THE DATA START

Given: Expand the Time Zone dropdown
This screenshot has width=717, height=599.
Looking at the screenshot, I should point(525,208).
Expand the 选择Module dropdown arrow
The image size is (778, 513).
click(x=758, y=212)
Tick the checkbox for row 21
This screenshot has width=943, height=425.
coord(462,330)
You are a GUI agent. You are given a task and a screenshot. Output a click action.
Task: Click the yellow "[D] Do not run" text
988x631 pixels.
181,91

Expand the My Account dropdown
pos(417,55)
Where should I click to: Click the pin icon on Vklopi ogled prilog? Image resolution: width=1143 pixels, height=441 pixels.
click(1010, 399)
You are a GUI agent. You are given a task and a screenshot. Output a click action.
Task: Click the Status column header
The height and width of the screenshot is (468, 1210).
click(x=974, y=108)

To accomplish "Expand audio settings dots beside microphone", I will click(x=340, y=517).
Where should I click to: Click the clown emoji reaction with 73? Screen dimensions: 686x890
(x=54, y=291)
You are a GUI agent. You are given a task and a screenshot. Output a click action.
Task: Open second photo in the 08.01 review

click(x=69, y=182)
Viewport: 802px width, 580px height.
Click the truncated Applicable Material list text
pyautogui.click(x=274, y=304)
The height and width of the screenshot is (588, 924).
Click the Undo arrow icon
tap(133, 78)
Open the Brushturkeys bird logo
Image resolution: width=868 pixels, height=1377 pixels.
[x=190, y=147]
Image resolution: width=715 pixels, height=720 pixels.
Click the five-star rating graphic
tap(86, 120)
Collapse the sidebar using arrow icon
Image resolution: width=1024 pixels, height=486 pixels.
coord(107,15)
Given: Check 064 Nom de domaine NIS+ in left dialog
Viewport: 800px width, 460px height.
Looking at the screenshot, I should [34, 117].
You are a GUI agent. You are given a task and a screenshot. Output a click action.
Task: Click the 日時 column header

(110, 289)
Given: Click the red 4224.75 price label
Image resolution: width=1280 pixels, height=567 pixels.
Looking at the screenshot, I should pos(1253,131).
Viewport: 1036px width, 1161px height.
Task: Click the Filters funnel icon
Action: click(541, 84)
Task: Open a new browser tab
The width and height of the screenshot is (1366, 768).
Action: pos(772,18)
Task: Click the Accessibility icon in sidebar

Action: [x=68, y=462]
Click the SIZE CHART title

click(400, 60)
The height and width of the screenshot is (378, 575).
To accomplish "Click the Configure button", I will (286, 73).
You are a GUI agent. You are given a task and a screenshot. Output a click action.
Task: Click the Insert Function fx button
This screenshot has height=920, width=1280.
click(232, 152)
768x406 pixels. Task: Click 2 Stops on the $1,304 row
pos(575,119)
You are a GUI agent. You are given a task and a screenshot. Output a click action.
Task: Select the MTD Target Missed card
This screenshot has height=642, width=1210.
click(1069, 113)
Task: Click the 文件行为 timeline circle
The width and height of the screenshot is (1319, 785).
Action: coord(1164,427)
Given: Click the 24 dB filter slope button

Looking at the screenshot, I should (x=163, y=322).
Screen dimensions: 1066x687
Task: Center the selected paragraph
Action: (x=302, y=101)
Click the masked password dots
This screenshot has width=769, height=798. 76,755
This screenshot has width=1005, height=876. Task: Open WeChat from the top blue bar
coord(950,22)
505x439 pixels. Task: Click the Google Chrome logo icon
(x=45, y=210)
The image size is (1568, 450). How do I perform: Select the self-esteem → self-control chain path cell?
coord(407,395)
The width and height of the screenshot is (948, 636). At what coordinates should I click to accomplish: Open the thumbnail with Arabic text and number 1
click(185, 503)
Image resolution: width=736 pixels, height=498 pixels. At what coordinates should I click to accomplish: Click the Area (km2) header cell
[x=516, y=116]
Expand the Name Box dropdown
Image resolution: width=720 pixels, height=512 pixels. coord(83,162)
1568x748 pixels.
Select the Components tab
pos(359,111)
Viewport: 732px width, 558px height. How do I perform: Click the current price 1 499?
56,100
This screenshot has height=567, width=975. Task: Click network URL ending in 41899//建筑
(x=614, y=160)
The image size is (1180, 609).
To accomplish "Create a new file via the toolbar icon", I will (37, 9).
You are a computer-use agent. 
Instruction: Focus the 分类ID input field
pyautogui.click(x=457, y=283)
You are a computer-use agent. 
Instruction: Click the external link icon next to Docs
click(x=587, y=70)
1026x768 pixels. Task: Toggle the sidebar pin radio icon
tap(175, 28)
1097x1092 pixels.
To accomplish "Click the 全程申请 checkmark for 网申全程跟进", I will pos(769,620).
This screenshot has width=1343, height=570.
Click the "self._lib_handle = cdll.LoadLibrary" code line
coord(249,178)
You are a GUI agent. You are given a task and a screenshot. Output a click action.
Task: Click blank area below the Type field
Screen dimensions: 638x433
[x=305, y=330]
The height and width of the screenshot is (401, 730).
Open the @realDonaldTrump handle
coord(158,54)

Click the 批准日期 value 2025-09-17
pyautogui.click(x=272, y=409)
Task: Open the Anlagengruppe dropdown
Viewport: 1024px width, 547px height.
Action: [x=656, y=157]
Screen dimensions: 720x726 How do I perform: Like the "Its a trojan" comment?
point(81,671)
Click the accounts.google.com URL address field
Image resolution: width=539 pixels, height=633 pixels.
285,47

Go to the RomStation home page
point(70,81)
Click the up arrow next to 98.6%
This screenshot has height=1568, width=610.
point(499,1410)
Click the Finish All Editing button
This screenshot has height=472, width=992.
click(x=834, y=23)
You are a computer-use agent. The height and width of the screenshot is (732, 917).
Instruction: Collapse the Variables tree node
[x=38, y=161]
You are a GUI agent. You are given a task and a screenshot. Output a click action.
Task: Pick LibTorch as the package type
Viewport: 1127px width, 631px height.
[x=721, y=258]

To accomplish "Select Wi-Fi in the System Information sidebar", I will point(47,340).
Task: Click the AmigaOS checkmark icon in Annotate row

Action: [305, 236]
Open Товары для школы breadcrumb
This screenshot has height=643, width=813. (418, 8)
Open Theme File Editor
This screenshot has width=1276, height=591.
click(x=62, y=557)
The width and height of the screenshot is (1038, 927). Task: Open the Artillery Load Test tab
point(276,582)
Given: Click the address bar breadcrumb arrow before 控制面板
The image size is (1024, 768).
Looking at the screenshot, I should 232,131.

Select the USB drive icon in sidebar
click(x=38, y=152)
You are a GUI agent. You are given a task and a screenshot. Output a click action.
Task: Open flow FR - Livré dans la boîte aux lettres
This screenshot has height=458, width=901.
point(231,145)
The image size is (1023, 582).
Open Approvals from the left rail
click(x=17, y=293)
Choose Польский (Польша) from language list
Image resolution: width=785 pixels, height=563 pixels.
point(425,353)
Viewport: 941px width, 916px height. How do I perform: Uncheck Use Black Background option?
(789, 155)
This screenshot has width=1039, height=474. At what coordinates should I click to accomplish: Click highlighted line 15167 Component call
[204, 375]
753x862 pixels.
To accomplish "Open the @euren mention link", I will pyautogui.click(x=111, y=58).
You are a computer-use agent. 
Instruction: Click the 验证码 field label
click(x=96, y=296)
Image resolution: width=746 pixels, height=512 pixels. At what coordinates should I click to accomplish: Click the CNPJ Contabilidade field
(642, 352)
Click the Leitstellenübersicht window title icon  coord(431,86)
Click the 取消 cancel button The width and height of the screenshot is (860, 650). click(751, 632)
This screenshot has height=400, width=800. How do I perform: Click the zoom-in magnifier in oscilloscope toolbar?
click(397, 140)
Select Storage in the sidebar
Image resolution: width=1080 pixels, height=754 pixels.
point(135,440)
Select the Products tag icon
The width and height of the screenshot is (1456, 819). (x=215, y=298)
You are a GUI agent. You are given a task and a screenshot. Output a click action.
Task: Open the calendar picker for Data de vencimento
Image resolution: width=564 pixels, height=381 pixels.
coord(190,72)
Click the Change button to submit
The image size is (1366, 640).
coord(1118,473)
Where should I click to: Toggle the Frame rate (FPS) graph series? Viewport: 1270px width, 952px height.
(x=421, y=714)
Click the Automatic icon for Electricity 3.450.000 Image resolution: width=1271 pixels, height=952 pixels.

THE DATA END

Within the data above, the span starting at the line containing "This screenshot has height=400, width=800." and ending at the line containing "Task: Open the calendar" is to be retyped exactly, with no other lines.

ANSWER TO THIS TASK:
This screenshot has height=400, width=800. How do I perform: Click the zoom-in magnifier in oscilloscope toolbar?
click(397, 140)
Select Storage in the sidebar
Image resolution: width=1080 pixels, height=754 pixels.
point(135,440)
Select the Products tag icon
The width and height of the screenshot is (1456, 819). (x=215, y=298)
You are a GUI agent. You are given a task and a screenshot. Output a click action.
Task: Open the calendar picker for Data de vencimento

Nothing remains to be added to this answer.